Yesterday, at the age of 86, Maya Angelou passed away. I envy those able to attend the poetry reading in heaven last night, because this fragile world lost one of the great ones.
I don’t remember a time growing up in Memphis in which I didn’t know who Maya Angelou was, reading her poems and excerpts of her work. Like many others, I read obituaries of Dr. Angelou yesterday in addition to lists of her most famous quotes as they were collected and as they were shared individually by friends on social media.
She was a woman who wrote more eloquently than most about the power and importance of love, forgiveness, diversity, perseverance, hard work, and faith. For a list of these quotes, I encourage you to go here.

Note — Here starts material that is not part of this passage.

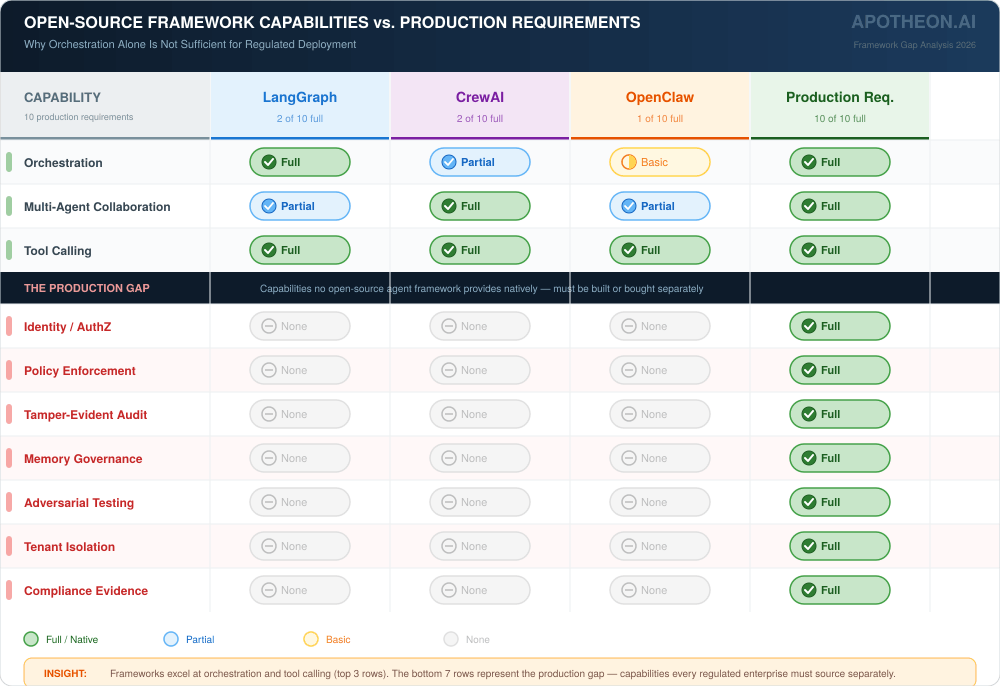Screen dimensions: 1000x686
Task: Click the checkmark icon in Production Req. Tenant Isolation badge
Action: point(809,546)
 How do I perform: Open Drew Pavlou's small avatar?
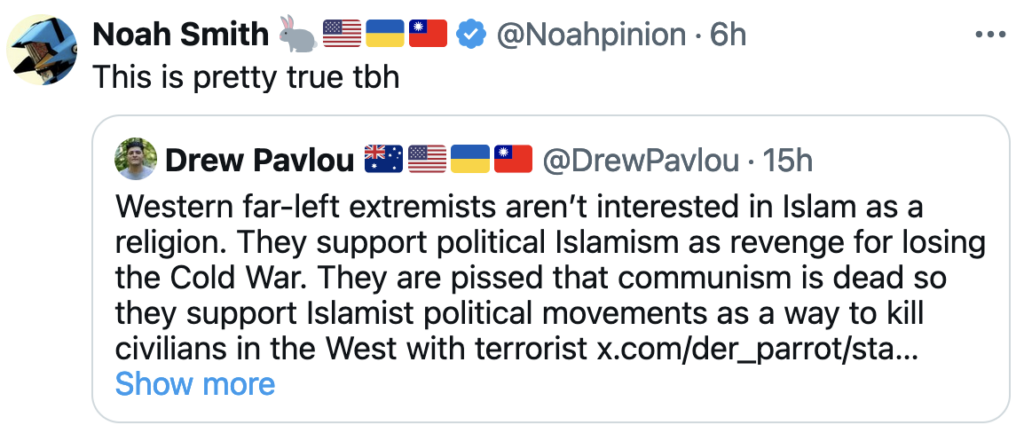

Condoleezza Rice paid tribute with a simple statement, “”I Know Why the Caged Bird Sings” was one of the most inspirational books ever written in America — and Maya Angelou was a national treasure. She will be missed but not forgotten.” Many others joined in.
As for me, I returned to the poem that I will eternally view as synonymous with Maya Angelou. NPR played an audio recording of Dr. Angelou reading it herself to pay tribute to her. I encourage you to spend a few minutes to listen to it.
But I will also provide it here for you to read, appreciate, and enjoy.
Rest in peace, Dr. Angelou. And thank you, for everything.
Still I Rise by Maya Angelou
You may write me down in history
With your bitter, twisted lies,
You may trod me in the very dirt
But still, like dust, I’ll rise.
Does my sassiness upset you?
Why are you beset with gloom?
‘Cause I walk like I’ve got oil wells
Pumping in my living room.
Just like moons and like suns,
With the certainty of tides,
Just like hopes springing high,
Still I’ll rise.
Did you want to see me broken?
Bowed head and lowered eyes?
Shoulders falling down like teardrops,
Weakened by my soulful cries?
Does my haughtiness offend you?
Don’t you take it awful hard
‘Cause I laugh like I’ve got gold mines
Diggin’ in my own backyard.
You may shoot me with your words,
You may cut me with your eyes,
You may kill me with your hatefulness,
But still, like air, I’ll rise.
Does my sexiness upset you?
Does it come as a surprise
That I dance like I’ve got diamonds
At the meeting of my thighs?
Out of the huts of history’s shame
Up from a past that’s rooted in pain
I’m a black ocean, leaping and wide,
Welling and swelling I bear in the tide.
Leaving behind nights of terror and fear
Into a daybreak that’s wondrously clear
Bringing the gifts that my ancestors gave,
I am the dream and the hope of the slave.